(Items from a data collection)
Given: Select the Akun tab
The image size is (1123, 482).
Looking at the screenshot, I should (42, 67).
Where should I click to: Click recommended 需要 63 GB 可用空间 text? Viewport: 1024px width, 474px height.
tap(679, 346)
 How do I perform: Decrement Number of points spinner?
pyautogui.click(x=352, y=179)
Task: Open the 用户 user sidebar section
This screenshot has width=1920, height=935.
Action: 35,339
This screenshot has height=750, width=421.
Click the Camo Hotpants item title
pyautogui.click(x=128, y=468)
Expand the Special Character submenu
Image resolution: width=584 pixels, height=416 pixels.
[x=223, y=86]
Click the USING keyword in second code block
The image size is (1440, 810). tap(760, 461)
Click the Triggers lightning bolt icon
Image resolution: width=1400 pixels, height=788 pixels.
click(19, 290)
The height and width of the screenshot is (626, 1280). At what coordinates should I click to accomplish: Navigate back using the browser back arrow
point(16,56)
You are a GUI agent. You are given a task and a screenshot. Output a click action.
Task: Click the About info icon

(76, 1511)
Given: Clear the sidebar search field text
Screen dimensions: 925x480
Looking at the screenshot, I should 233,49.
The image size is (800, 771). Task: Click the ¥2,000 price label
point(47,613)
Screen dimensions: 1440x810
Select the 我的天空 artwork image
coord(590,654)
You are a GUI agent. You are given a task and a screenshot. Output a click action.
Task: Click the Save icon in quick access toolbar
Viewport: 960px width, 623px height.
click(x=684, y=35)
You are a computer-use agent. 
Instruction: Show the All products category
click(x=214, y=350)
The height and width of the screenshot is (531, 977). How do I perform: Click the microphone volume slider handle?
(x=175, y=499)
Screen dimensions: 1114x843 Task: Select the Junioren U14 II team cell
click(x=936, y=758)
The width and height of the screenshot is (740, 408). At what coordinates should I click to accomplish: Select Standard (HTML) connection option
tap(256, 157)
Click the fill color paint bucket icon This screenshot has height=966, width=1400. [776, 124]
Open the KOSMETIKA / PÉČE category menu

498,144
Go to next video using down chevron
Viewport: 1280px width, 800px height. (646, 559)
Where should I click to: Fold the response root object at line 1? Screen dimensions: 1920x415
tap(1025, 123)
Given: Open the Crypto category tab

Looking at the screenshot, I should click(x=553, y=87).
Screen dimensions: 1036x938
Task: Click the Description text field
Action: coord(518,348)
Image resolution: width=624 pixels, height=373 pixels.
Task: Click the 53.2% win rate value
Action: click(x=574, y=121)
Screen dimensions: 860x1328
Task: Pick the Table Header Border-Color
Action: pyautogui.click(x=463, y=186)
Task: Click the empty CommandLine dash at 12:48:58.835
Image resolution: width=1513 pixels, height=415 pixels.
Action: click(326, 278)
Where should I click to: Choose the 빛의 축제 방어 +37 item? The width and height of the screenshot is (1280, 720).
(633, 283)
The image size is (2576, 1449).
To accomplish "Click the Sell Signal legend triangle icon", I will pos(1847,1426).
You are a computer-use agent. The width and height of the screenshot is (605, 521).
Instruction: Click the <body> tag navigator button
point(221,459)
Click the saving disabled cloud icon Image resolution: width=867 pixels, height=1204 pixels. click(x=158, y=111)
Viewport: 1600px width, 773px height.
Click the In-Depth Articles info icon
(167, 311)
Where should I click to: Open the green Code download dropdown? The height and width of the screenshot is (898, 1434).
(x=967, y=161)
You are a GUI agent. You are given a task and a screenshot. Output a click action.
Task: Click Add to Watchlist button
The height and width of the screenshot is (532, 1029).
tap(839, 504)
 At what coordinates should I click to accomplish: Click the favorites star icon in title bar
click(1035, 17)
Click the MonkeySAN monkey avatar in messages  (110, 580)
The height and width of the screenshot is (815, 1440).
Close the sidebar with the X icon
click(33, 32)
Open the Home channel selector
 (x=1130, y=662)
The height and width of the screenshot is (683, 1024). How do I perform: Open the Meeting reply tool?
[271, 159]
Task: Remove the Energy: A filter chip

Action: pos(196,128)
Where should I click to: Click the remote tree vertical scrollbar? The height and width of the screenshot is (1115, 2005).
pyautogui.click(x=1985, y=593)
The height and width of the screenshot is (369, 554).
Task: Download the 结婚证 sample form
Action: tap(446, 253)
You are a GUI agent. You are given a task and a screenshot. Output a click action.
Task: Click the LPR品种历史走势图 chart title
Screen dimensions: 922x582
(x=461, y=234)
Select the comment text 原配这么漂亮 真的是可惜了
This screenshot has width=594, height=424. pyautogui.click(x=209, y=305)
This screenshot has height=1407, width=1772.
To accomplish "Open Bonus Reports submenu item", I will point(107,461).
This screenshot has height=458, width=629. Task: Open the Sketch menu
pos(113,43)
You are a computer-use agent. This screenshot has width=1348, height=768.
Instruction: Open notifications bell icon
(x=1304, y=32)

Your objective: Copy out every one of the items above, word for word and line for line.

Result of this exercise:
Given: Select the Akun tab
The image size is (1123, 482).
Looking at the screenshot, I should (42, 67).
Where should I click to: Click recommended 需要 63 GB 可用空间 text? Viewport: 1024px width, 474px height.
tap(679, 346)
 How do I perform: Decrement Number of points spinner?
pyautogui.click(x=352, y=179)
Task: Open the 用户 user sidebar section
This screenshot has width=1920, height=935.
Action: 35,339
This screenshot has height=750, width=421.
Click the Camo Hotpants item title
pyautogui.click(x=128, y=468)
Expand the Special Character submenu
Image resolution: width=584 pixels, height=416 pixels.
[x=223, y=86]
Click the USING keyword in second code block
The image size is (1440, 810). tap(760, 461)
Click the Triggers lightning bolt icon
Image resolution: width=1400 pixels, height=788 pixels.
click(19, 290)
The height and width of the screenshot is (626, 1280). At what coordinates should I click to accomplish: Navigate back using the browser back arrow
point(16,56)
You are a GUI agent. You are given a task and a screenshot. Output a click action.
Task: Click the About info icon

(76, 1511)
Given: Clear the sidebar search field text
Screen dimensions: 925x480
Looking at the screenshot, I should 233,49.
The image size is (800, 771). Task: Click the ¥2,000 price label
point(47,613)
Screen dimensions: 1440x810
Select the 我的天空 artwork image
coord(590,654)
You are a GUI agent. You are given a task and a screenshot. Output a click action.
Task: Click the Save icon in quick access toolbar
Viewport: 960px width, 623px height.
click(x=684, y=35)
You are a computer-use agent. 
Instruction: Show the All products category
click(x=214, y=350)
The height and width of the screenshot is (531, 977). How do I perform: Click the microphone volume slider handle?
(x=175, y=499)
Screen dimensions: 1114x843 Task: Select the Junioren U14 II team cell
click(x=936, y=758)
The width and height of the screenshot is (740, 408). At what coordinates should I click to accomplish: Select Standard (HTML) connection option
tap(256, 157)
Click the fill color paint bucket icon This screenshot has height=966, width=1400. [776, 124]
Open the KOSMETIKA / PÉČE category menu

498,144
Go to next video using down chevron
Viewport: 1280px width, 800px height. (646, 559)
Where should I click to: Fold the response root object at line 1? Screen dimensions: 1920x415
tap(1025, 123)
Given: Open the Crypto category tab

Looking at the screenshot, I should click(x=553, y=87).
Screen dimensions: 1036x938
Task: Click the Description text field
Action: coord(518,348)
Image resolution: width=624 pixels, height=373 pixels.
Task: Click the 53.2% win rate value
Action: click(x=574, y=121)
Screen dimensions: 860x1328
Task: Pick the Table Header Border-Color
Action: pyautogui.click(x=463, y=186)
Task: Click the empty CommandLine dash at 12:48:58.835
Image resolution: width=1513 pixels, height=415 pixels.
Action: click(326, 278)
Where should I click to: Choose the 빛의 축제 방어 +37 item? The width and height of the screenshot is (1280, 720).
(633, 283)
The image size is (2576, 1449).
To accomplish "Click the Sell Signal legend triangle icon", I will pos(1847,1426).
You are a computer-use agent. The width and height of the screenshot is (605, 521).
Instruction: Click the <body> tag navigator button
point(221,459)
Click the saving disabled cloud icon Image resolution: width=867 pixels, height=1204 pixels. click(x=158, y=111)
Viewport: 1600px width, 773px height.
Click the In-Depth Articles info icon
(167, 311)
Where should I click to: Open the green Code download dropdown? The height and width of the screenshot is (898, 1434).
(x=967, y=161)
You are a GUI agent. You are given a task and a screenshot. Output a click action.
Task: Click Add to Watchlist button
The height and width of the screenshot is (532, 1029).
tap(839, 504)
 At what coordinates should I click to accomplish: Click the favorites star icon in title bar
click(1035, 17)
Click the MonkeySAN monkey avatar in messages  (110, 580)
The height and width of the screenshot is (815, 1440).
Close the sidebar with the X icon
click(33, 32)
Open the Home channel selector
 (x=1130, y=662)
The height and width of the screenshot is (683, 1024). How do I perform: Open the Meeting reply tool?
[271, 159]
Task: Remove the Energy: A filter chip

Action: pos(196,128)
Where should I click to: Click the remote tree vertical scrollbar? The height and width of the screenshot is (1115, 2005).
pyautogui.click(x=1985, y=593)
The height and width of the screenshot is (369, 554).
Task: Download the 结婚证 sample form
Action: tap(446, 253)
You are a GUI agent. You are given a task and a screenshot. Output a click action.
Task: Click the LPR品种历史走势图 chart title
Screen dimensions: 922x582
(x=461, y=234)
Select the comment text 原配这么漂亮 真的是可惜了
This screenshot has width=594, height=424. pyautogui.click(x=209, y=305)
This screenshot has height=1407, width=1772.
To accomplish "Open Bonus Reports submenu item", I will point(107,461).
This screenshot has height=458, width=629. Task: Open the Sketch menu
pos(113,43)
You are a computer-use agent. This screenshot has width=1348, height=768.
Instruction: Open notifications bell icon
(x=1304, y=32)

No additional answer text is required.